A skull with crossbones glimmered on its face.
“Pirate gold,” said Anadil. Her rats sniffed at the chests and tittered at her. “They say all of these were filled with pirate gold. Those asps must have been protecting it.”
“Pirate numbers are growing in Jaunt Jolie,” Hester said, remembering the newspaper she’d seen in Eternal Springs. “Snake has to be paying them.”
Anadil swiveled to Hester. “Jaunt Jolie is one of the kingdoms bordering the Four Point. Didn’t the Vizier in Kyrgios mention pirates lurking about sacred land?”
“If the Snake is planning something at the Four Point, you need to head him off at once,” said Professor Dovey urgently. “The Four Point is where Arthur intervened to end a war between four kingdoms over a small piece of land. He gave his life to bring peace. Since then, the land belongs to Camelot as a symbol of its leadership of the Woods, beyond Good and Evil. Any breach would be a declaration of war on Camelot, not to mention a shattering of the truce. The Lady of the Lake vigilantly protects the Four Point, but it sounds like the Snake has his eyes on it.
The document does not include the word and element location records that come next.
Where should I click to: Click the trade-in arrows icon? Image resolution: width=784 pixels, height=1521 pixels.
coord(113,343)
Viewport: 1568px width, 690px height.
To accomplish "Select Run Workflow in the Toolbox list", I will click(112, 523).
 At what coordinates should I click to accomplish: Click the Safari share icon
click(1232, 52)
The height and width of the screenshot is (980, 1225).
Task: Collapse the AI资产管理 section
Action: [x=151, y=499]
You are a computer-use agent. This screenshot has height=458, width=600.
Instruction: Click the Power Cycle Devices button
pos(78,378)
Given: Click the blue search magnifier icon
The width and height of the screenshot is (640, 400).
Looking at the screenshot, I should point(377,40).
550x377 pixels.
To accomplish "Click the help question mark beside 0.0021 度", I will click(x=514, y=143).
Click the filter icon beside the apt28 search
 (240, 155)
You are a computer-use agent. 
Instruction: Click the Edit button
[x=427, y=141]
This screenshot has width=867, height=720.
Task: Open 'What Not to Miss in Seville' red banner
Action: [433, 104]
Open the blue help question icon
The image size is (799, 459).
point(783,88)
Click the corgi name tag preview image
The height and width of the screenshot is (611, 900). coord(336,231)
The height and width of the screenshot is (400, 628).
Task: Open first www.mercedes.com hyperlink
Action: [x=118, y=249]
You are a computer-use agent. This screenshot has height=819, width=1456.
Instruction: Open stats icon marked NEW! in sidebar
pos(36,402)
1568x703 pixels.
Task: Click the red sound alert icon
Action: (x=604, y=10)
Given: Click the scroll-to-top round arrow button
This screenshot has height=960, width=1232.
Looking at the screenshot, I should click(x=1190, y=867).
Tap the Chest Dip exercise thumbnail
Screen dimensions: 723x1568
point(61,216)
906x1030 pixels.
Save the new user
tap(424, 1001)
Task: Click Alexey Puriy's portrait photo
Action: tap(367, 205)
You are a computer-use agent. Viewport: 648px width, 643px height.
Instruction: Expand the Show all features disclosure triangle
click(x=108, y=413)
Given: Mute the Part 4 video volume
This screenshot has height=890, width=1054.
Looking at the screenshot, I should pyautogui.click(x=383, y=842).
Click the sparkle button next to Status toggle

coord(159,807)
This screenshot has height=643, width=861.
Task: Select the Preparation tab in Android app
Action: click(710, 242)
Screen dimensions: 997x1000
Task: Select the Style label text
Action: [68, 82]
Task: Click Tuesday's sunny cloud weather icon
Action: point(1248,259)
You must find out what these pirates are up to.”
“Then we’re off to Jaunt Jolie,” Agatha said, eyeing the vial on Sophie’s necklace. “Whose quest is stationed there?”
“Oh no,” Sophie croaked. “Beatrix.”
“And judging from the fact that some of our quest teams aren’t communicating with me, Beatrix’s team may be in danger too,” said Professor Dovey. “Make haste to your next kingdom and find her. I won’t be able to check in with you for a few days. My crystal ball only lets me use it a certain amount of time each day and tomorrow I have to use it for . . .” She didn’t finish.
“Professor, is there no way to get a new ball?” Dot prodded respectfully.
“Along with a new cooking pot, new wand, and new maid for your office,” Sophie murmured.
Professor Dovey was fading faster. “Listen, my children. Every second you spend in that cave is one more second a steadfast Ever of Good lies unburied in the cold. All I ask is that before you leave Avalon, you give him a worthy goodbye. Go to the Lady of the Lake. Find out how a boy of our own came to lie on her shores. At the very least, she must help you bury him.” Professor Dovey choked up, her face translucent. “He is worthy of a home in the same grove as King Arthur, for he was a devoted friend to his son. Chaddick was an honorable boy. He didn’t deserve to die alone. I should be there with you to pay my respects. . . . I wish I could, but I’m doing the best I can. . . .”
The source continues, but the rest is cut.